-- WHAT THE EXERCISE ASKS --
Repeat word for word, please, only the lines from the one that includes "Viewport: 618px width, 436px height." through the final line of the data.

(DATASET CONTENT begins)

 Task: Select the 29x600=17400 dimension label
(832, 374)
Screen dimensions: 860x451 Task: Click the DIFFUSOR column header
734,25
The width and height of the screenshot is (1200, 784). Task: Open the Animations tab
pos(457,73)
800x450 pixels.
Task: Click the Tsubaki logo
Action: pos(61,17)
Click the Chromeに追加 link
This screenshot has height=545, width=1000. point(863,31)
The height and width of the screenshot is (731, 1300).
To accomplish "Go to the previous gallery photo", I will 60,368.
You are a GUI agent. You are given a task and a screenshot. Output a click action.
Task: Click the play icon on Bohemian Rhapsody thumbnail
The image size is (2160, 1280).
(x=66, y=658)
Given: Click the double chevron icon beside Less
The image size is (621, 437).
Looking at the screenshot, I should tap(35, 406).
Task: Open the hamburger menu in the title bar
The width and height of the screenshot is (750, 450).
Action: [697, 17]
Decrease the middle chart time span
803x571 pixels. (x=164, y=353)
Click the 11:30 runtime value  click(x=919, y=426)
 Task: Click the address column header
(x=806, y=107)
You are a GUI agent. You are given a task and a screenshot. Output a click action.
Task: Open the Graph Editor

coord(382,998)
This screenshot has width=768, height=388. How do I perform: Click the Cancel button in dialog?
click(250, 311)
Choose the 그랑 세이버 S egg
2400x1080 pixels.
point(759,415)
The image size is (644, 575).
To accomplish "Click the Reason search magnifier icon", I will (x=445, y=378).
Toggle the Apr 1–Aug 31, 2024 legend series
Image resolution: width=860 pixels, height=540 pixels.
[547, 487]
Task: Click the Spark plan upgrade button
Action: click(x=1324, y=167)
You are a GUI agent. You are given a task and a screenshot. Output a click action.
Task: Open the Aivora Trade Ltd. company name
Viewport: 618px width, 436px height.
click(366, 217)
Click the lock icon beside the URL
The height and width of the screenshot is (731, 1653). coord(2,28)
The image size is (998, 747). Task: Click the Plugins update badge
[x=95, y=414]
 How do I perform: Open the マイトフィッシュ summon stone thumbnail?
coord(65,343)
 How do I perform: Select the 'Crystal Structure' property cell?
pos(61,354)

(DATASET CONTENT ends)

-- PROBLEM SOLUTION --
Viewport: 618px width, 436px height.
click(366, 217)
Click the lock icon beside the URL
The height and width of the screenshot is (731, 1653). coord(2,28)
The image size is (998, 747). Task: Click the Plugins update badge
[x=95, y=414]
 How do I perform: Open the マイトフィッシュ summon stone thumbnail?
coord(65,343)
 How do I perform: Select the 'Crystal Structure' property cell?
pos(61,354)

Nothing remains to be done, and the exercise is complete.